Scott: Yeah. For our fast-growing kind of bigger companies, we provide what we call a weekly dashboard. So probably the first thing is, look at your dashboard, whatever you determine your key performance indicators are or KPIs, look at those once a week, once every couple of days maybe. Really make sure that you’re internalizing that, because those are the things that really matter, and oftentimes some of the key ingredients there are going to be your marketing spend, which is shorthand for customer acquisition costs, right?
And another thing you’re really going to look at is your long-term value of the customer. And that’s made up of two big things, which are churn rate, and then the revenue per customer or what you’re charging that customer. Those three sets of numbers right there will tell you almost everything you need to know about your business, kind of in a dashboard way.
Now when we provide dashboards, we’re usually providing a full income statement. So they can see what their revenue was, what their costs of goods sold, what the cost is to deliver the service, and then their overhead and showing their net income.

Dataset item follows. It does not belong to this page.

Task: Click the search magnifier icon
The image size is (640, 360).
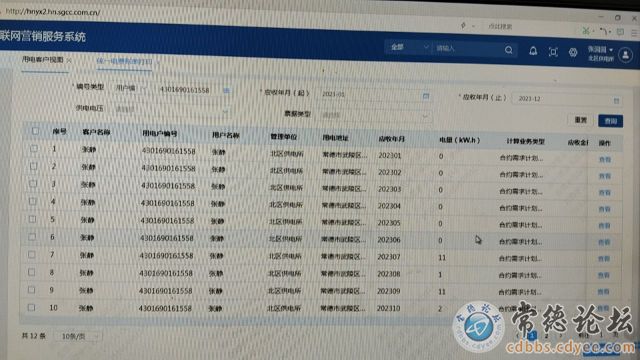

We also provide a cash flow statement, which is sometimes people get a little bit tricked into thinking they’re invoicing their customers and their customers owe them a lot of money, but they’re not great at collecting. They think they’re running a successful business, but ultimately you’re only running a successful business if you’re able to collect that cash. And so a cash flow statement will really help drive that home. It’ll show the founder that hey, yeah, we booked great revenue, accounting revenue, but hey, accounting revenue doesn’t pay the salaries of the team. We need to be able to collect this.
And you’ll see on the balance sheet, which is kind of the third statement, you’ll see accounts receivable going crazy. Or you’ll see that you have a looming cash crunch, because your accounts receivables going up like crazy, and you haven’t paid your accounts payable or your vendors in a couple of months, and so that’s looming, and you could put yourself in a really difficult position.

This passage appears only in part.